Russell pays attention to the way his characters interact with each other, and
how skillfully his camera captures their shifting moods. Not a single movement
is wasted and yet nothing feels premeditated. Whether it’s bipolar protagonist
Pat Solitano Jr. (Bradley Cooper)
having a manic episode while frantically searching for his wedding video or his
date with hypersexual widow Tiffany Maxwell (Jennifer Lawrence), which is shot mainly in long-focal close-ups of
the speaking party’s face. Not an exceptionally original way to film a
conversation, but one that encourages the viewer to pay extra attention to what
the characters are expressing beyond their words. Too many dialogue scenes in
traditional romantic comedies rely on cheap jokes and emotional shortcuts that,
ultimately, only convey that something funny and/or dramatic has happened. This
scene is rich not just because we are learning Tiffany’s backstory but because we
are seeing two people reacting to each other in a fresh, unaffected and uncalculated
way. The scene’s structure and function, while still present, take a backseat in
order for the characters to take form and act organically, rather than at the
service of the plot.
Jennifer
Lawrence and Bradley Cooper truly shine in roles that appear perfectly tailored
to their innate likeability, making their outbursts more palatable but without
diminishing their impact. They are neither role models nor figures of ridicule
or pity, but rather genuine human beings operating within Hollywood parameters.

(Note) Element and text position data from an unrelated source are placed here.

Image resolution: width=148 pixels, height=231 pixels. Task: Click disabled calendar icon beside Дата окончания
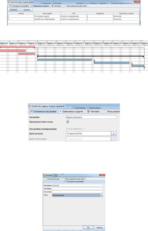tap(114, 139)
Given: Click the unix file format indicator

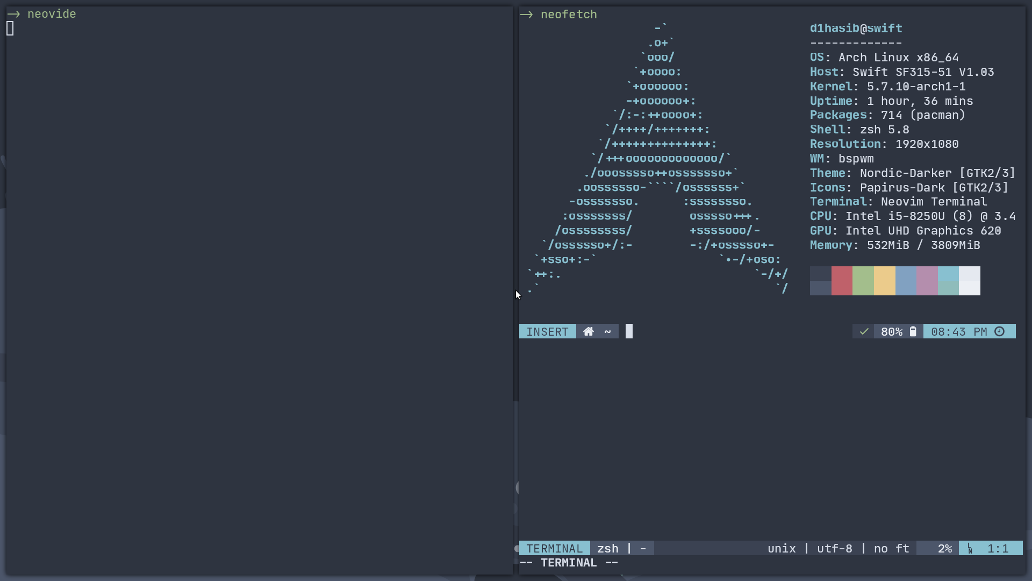Looking at the screenshot, I should [x=782, y=548].
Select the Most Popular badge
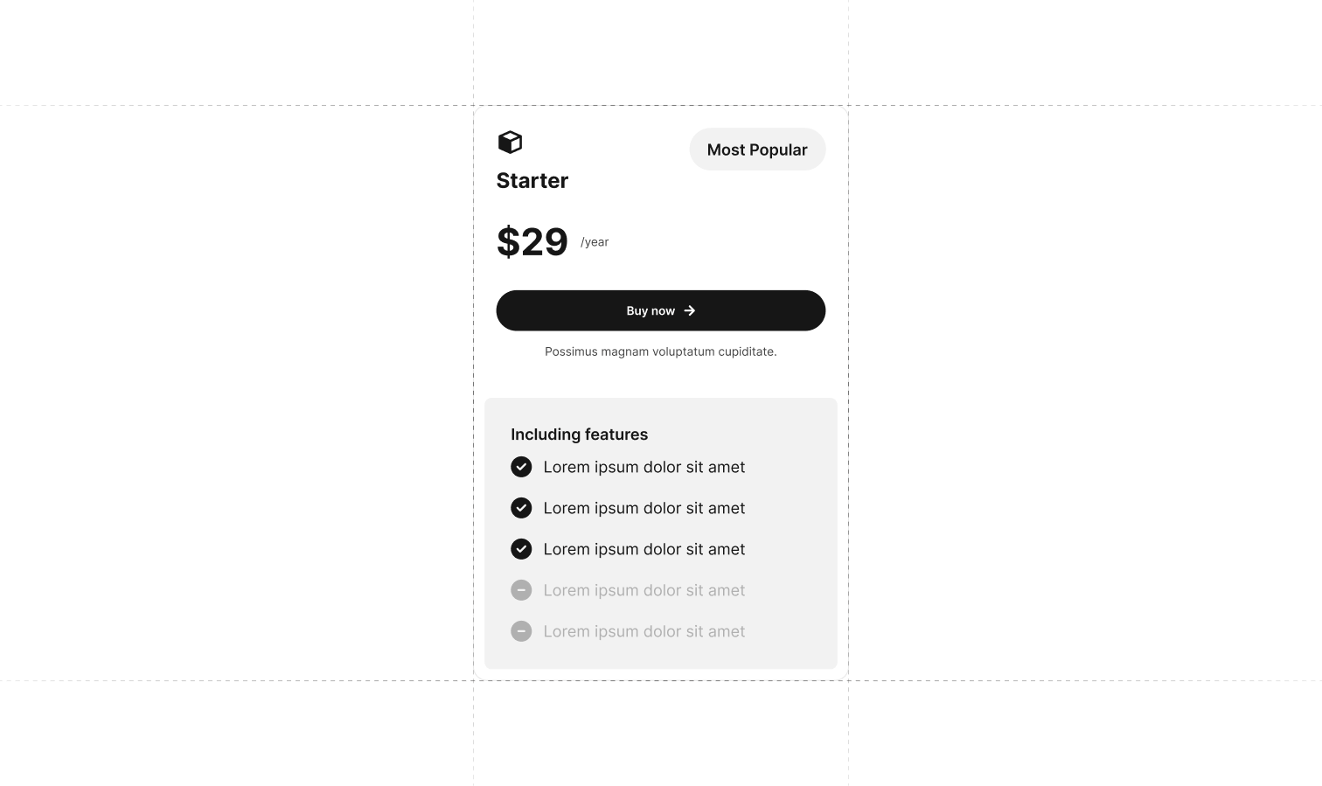The height and width of the screenshot is (786, 1322). point(757,150)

Bradley Cooper in particular is a revelation; you wouldn’t think of casting an
actor of such handsome movie-star countenance as a motor-mouthed bipolar man on
parole, but Cooper and Russell subvert expectations by barely capitalizing on
those looks. Indeed, Cooper’s bright blue eyes, ordinarily so sparkly as to
appear unreal, do an incredible job at communicating a man’s desperate fight
against both reality and his own delusions.
In the context
of David O. Russell’s filmography, it is particularly interesting to see how
far he has come in his depiction of the family unit. Initially messed up beyond
all repair in his marvelous 1994 pitch-black comedy “Spanking The Monkey” – in which Jeremy Davies’ sexual and familial
repression combined with his mother’s emotional abuse culminated in incest – it
has since evolved into a more cautiously optimistic form of controlled
craziness, from the conflicted-yet-loving “white trash” family from “The Fighter” to the Solitano family,
where, to paraphrase “Arsenic And Old
Lace”, insanity practically gallops. Jacki Weaver’s Dolores stands as the
lone long-suffering voice of sanity – the polar opposite of her poisonous
matriarch from “Animal Kingdom” – as she
deals with an OCD-suffering, compulsive gambling husband (Robert De Niro, giving his best performance since Kenneth Branagh’s
unfairly maligned “Frankenstein”), an overachieving elder son and a bipolar
younger son just out of hospital. Through Russell’s comedic lens, the pain
brought on by their arguments, fights and suffering is softened but not
eliminated. Love and humor do not reduce or destroy that pain, they make it bearable.
Regrettably,
this principle gets somewhat betrayed in the third act by an implausibly
optimistic epilogue which suggests that everything will be alright for the
family and that Pat Jr., Pat Sr. and Tiffany have managed to control their troubles.
In real life, people with mental illness don’t get a “happily ever after” . “Getting
better” is never a permanent end, it’s a constant struggle to adjust and
readjust with every new situation. In spite of this, “Silver Linings Playbook” remains a thinking person’s romantic
comedy: It has the same structure as one, but with a half-serious treatment of
mental illnesses at its forefront and superior acting.